Kady lifted her eyes in contemplation and then shook her head. “Nay. Though she doesna talk to me much aboot people. She mostly keeps her opinions to hersel’.” She squinted one eye. “But I can read her reactions fairly weel. Like when that fool Munro yelled oot his window at us after he fell off his roof ’cause he didna listen to her warnin’. Tried to blame her, the sod. I could tell she didna feel the least bit sorry for the man, though to all else she looked fair concerned.”
I felt a measure of my equanimity return during her story, especially considering the fact that I had had a similar thought about Mr. Munro and what Miss Wallace’s reaction should be to him. I even felt a certain amount of calm. Until Kady spoke her next words.
“And then there was that doctor. Miss Mary didna like him,” she added, shaking her head.
The hairs stood up on my arm. “What doctor?” I demanded.
“I dinna ken his name.” Her eyes had widened at my sharp reaction. “He approached her in the village and she refused to talk to ’im.”
“When was this?” Gage asked. I could hear the same heightened level of interest in his voice as mine but his had taken on an angry edge, which I wasn’t sure he was even aware of.
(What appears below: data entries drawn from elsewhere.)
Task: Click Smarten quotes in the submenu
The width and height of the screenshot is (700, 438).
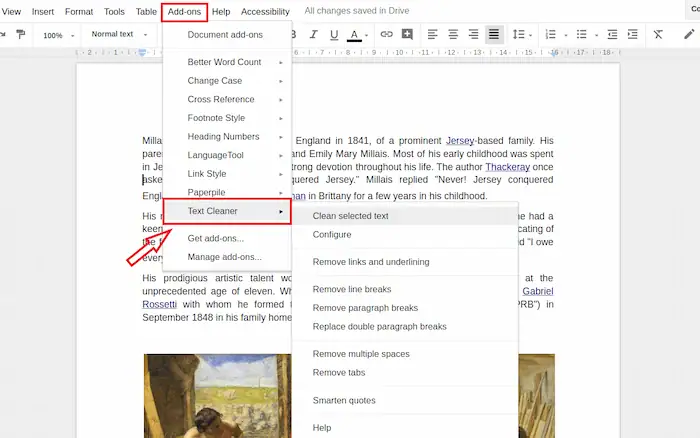Action: coord(344,400)
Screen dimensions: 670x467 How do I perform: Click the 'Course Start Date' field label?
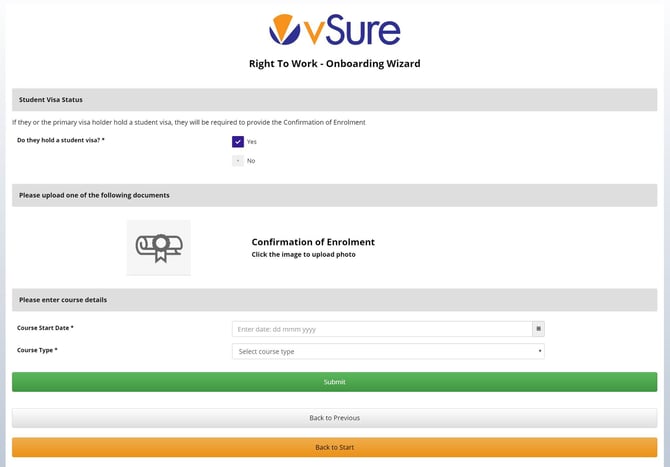(x=45, y=328)
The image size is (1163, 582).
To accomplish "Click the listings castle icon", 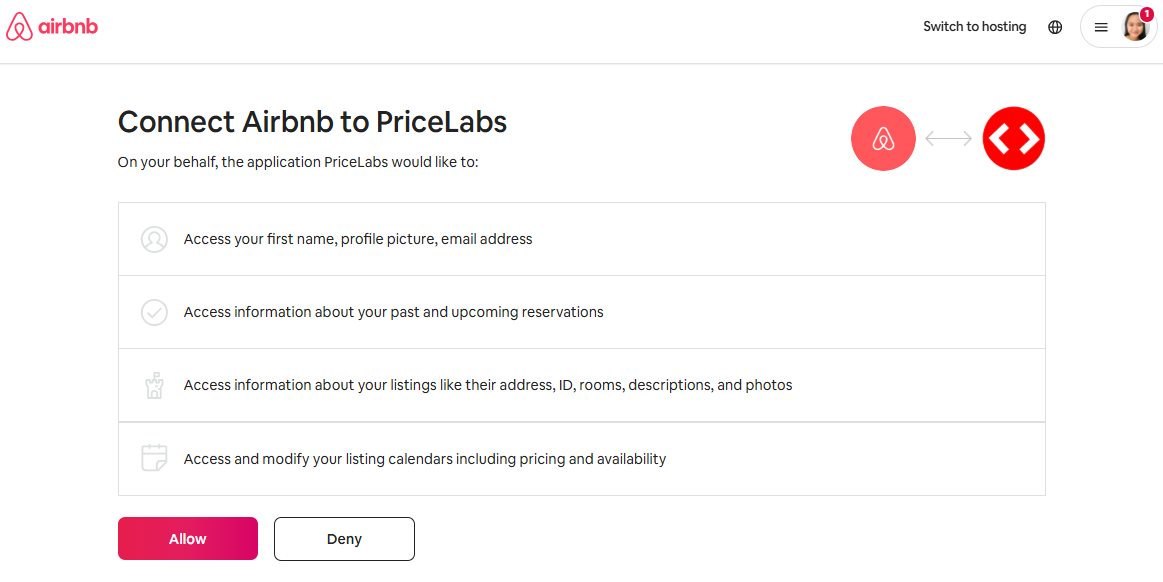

“A few weeks ago, I guess it was noo,” Kady said, stumbling over her reply.
Gage nodded to her and then turned to me. “I think we need to speak with Mr. Wallace again.”
I rose to follow him to the door, but before going I paused to ask the bewildered maid one more question. “Just out of curiosity, did Miss Wallace encounter the doctor before or after her nightmares began again?”
“Why, I think it was afore,” she replied in surprise.
I thanked her and turned back to Gage, who was watching me with an expression that said we would be having a conversation about this later.
*
“His name was Callart,” Mr. Wallace told us in reply to Gage’s query.
We had found him in his study where we had left him, deep in unhappy thought, if the frown on his face was any indication.
He rose to cross the room to his desk. “He came to call one afternoon, offering his services to help my daughter. Said he was some brain specialist and he’d heard of my daughter’s ‘affliction.’” He lifted his gaze, a martial gleam in his eyes. “I told him to sod off.”
I had to smile at that, despite my uneasy suspicions.
“Did he try to pressure you?” Gage asked.
Mr. Wallace bent forward to rummage through the papers in a drawer. “Aye. Had to threaten to throw him off my property to get him to leave.”
“Did you know he accosted your daughter in the village?” I inquired.
He straightened and moved back toward us. “Nay. Who told you this? Kady?”
I nodded.
“Impertinent leech,” he growled. He handed the card he’d taken from his desk to Gage. “Dr. Thomas Callart. Noo I’m glad I kept his card. Do ye think he’s behind my daughter’s disappearance?”